Sorry there was no update yesterday, but Wednesday night I had to do my “12 hour shift” to prove I was capable of caring for Elias! No really, Katharine and I both have to do this. The real comical part of my shift is that while we had scheduled them with the unit discharge coordinator, it never apparently made it to the staff. So as an experiment I decided not to breathe a word about and just go on with things as I always do, which is to care for Elias completely. I mean they do not come in and check on alarms, be it the vent or other so I knew it was not a big deal. Sure enough I did the whole thing. I even got lucky and every now and then we get a really lazy nurse who will ask if we want to give his medications. I said sure why not and she left them out of the lock drawer and on the nurse server, reminded me of the times and that was the last I saw of her until 7 am. They had no clue I was to even be doing this and when I asked at the end of the shift they confirmed what I knew to be true. So do I really need to prove myself? I am almost expecting them to give me a difficult time signing off on this. It will be an interesting confrontation if they do.
So what has been going on with Elias!
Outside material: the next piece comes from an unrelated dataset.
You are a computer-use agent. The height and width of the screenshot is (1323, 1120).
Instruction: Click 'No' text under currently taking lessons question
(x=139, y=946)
Well, you know that it can never be just status quo with him, that is too boring. Wednesday night the stoma area of his colostomy began bleeding so much that it was running down his side. The resident came in and of course was useless. So it was decided that the ostomy nurse should come and look at it. We waited all day yesterday having paged them twice with no response. Then again today they were paged twice before they finally showed up. Apparently, someone neglected to inform me that they spoke to someone this morning and said it would be late afternoon. As for yesterday, well the ostomy nurse responding said she was off the day before so she could not speak as to why. Anyway that stoma had been bleeding off and on since. Unfortunately there isn’t much that can be done except apply more stomahesive powder to the area and wait for it to subside. In the interim the doctors were concerned it might be something other than irritation & breakdown so cultures were done. There is a common bacterial growth that showed up positive. It is nothing really, it was caused by the antibiotic Elias was taking for the UTI and this is a common side effect. So now another antibiotic must be given for that in addition to flagyl to help with the loose stools these antibiotics can produce. Isn’t it great when you have to take a medicine because of another medicine.
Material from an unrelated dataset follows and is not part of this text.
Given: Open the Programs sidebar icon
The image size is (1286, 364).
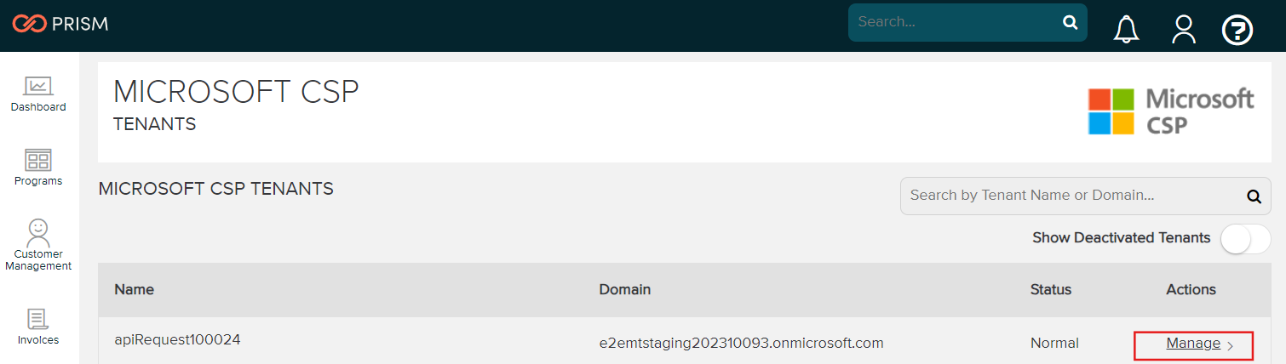Looking at the screenshot, I should pos(38,160).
One more bit of bad news, then I promise we have something very special to share. We finally got to talk to the audiologist today. The plan going into the discussion was to repeat the ABR around the 17th of November. That plan was no longer an option as they had reviewed the history and decided it is unsafe to do the procedure under sedation, but anesthesia would be acceptable. We were misinformed last week about this process. The ABR was to be done in radiology without and real support measures available. With the trach Elias also is not able to have procedures done there. The next available anesthesia ABR is sometime mid-December. Given the upcoming bronchoscopy that Dr. Wood plans to do is shortly after the first of the year it has been decided, with us involved in that decision to coordinate it with that date. It was disappointing and difficult, but honestly a few weeks will not be much difference with intervention and success. It just us not a safe idea to do this on its own especially with another procedure on its heals. It is the right thing for Elias’ safety and that is the more important issue. We also had the opportunity for a better explanation as to why we needed a repeat. Simply put the ABR is incomplete! The full frequency range was not performed and the right ear was not tested at all. So essentially they did the bear minimum, but did not do everything they could. That really infuriated us especially since they were so reluctant and disheartened about doing this to begin with. They were being forced by the state to perform this. Unacceptable practice is what this is. Heads are going to roll for this!
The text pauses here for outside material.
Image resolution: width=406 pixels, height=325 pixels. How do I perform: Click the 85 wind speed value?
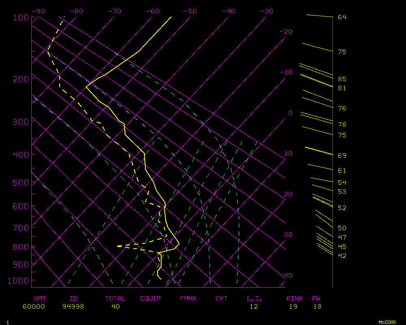(342, 79)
Yesterday was a great day for Elias and therapy. He really showed off how much work he has been doing. For PT he was doing some great sitting and corrections as the PT tried to knock him down by pushing the mattress in the crib down. Then he did some really great leg work with weight bearing and pushing himself up with this legs. Then in Occupational Therapy while the OT set up the floor mat Katharine was holding Elias and I was playing “boo” with him. Going back and forth on either side of her head. Then Elias did something that absolutely shocked us all….Katharine was holding Elias so that he was facing her and he was sitting upright. He all the sudden crouched down in a tiny ball then jump up with his torso straight and just laughed. Then he repeated it again, then again and the OT realized that he was playing “boo” with me. It was precious, much needed and brought a few laughs and tears to our eyes. No one had ever taught him to do that, but he figured it out based on the exercises we have been doing with him. It was amazing! Elias is also getting much better at sitting. He sat up in his bed for 25 minutes today without falling over. He was loving it! Now we are working on getting him to figure out how to get from the lying position to the sitting. This is a bit challenging, but the PT has a few tricks up her sleeves. Finally in OT we took a chair and put a stuffed animal on it and had Elias pull part way up and rest his arms on the chair while putting weight on his legs. She admitted when we tried it that it was advanced for him and she wouldn’t be disappointed if Elias did not do well, but with the other stuff he was showing she wanted to see what he would do. He did have a little issue at first but seemed to enjoy the play exercise. Again so wonderful to watch him do all this. It did our hearts good to see him like that.